Can you copy word for word the part of the listing that opens with the line containing "The height and width of the screenshot is (844, 1400)." and closes with the listing's final line, including both of those lines?
++++ INFORMATION PROVIDED ++++
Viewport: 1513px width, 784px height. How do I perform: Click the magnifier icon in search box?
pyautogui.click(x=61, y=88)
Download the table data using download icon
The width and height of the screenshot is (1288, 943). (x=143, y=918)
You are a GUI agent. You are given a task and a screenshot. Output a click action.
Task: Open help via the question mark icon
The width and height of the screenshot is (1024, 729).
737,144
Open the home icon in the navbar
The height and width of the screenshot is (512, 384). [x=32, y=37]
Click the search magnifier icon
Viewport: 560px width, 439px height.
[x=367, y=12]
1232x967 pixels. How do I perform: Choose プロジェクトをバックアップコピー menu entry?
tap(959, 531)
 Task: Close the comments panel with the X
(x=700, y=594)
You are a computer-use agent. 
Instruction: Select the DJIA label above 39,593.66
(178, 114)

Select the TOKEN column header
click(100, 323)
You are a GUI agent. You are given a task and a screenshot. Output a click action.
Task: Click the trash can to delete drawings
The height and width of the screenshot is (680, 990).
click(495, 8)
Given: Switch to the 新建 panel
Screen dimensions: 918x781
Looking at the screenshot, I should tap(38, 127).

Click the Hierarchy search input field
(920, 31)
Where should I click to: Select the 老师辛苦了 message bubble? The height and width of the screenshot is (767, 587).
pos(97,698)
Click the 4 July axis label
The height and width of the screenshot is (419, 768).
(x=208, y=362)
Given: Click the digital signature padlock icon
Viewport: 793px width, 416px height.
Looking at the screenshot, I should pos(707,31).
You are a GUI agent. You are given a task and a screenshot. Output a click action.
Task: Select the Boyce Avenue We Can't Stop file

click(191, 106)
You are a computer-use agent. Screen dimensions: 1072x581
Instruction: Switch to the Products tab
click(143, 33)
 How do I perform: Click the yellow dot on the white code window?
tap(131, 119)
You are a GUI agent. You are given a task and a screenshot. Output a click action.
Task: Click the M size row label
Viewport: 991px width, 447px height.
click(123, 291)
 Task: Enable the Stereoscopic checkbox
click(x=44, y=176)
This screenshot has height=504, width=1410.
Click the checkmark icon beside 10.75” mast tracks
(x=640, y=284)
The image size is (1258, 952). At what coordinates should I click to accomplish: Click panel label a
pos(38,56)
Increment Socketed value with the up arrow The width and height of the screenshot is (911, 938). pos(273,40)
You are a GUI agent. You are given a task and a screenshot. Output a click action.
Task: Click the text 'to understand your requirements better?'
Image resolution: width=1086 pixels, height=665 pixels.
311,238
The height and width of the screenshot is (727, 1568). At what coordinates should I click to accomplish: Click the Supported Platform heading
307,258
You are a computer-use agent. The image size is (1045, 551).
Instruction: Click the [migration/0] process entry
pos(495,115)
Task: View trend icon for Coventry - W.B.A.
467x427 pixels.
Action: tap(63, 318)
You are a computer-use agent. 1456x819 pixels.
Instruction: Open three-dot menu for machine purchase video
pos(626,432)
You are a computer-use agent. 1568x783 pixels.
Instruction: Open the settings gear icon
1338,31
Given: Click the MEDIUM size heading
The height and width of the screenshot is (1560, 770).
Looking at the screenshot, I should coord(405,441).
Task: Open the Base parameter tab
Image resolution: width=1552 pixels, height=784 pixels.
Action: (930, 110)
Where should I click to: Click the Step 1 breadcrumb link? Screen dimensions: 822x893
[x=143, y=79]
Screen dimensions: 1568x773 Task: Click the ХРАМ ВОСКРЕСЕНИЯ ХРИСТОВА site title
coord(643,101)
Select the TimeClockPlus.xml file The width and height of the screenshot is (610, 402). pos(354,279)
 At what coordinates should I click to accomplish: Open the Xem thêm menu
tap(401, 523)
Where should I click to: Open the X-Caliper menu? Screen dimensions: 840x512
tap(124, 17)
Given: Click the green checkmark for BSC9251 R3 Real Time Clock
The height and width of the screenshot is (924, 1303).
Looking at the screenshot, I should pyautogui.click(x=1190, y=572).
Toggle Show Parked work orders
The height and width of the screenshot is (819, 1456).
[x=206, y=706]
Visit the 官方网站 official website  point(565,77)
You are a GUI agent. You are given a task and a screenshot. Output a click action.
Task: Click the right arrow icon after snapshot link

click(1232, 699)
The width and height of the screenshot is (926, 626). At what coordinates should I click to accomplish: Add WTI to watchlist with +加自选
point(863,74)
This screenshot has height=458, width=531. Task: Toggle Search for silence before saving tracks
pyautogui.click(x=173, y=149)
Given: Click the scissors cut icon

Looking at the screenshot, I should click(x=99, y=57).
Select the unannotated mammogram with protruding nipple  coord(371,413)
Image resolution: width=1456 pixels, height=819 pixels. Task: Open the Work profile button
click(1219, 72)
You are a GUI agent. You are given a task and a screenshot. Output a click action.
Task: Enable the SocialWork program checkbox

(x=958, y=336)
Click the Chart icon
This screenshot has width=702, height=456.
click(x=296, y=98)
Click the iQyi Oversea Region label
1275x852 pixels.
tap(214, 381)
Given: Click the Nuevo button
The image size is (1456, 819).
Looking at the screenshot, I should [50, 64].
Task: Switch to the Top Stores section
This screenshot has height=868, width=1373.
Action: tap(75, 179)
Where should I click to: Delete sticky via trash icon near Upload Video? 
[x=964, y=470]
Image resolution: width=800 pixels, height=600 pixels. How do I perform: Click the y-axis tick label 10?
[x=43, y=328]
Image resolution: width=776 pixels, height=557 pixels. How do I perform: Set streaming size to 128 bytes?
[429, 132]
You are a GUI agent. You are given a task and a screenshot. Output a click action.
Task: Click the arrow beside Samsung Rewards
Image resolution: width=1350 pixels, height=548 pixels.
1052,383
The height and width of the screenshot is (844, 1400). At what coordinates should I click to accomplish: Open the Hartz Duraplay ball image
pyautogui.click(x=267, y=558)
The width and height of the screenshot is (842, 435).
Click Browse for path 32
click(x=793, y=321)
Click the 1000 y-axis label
++++
→ REPLY TO THE TASK
The height and width of the screenshot is (844, 1400). At what coordinates should I click to accomplish: Open the Hartz Duraplay ball image
pyautogui.click(x=267, y=558)
The width and height of the screenshot is (842, 435).
Click Browse for path 32
click(x=793, y=321)
Click the 1000 y-axis label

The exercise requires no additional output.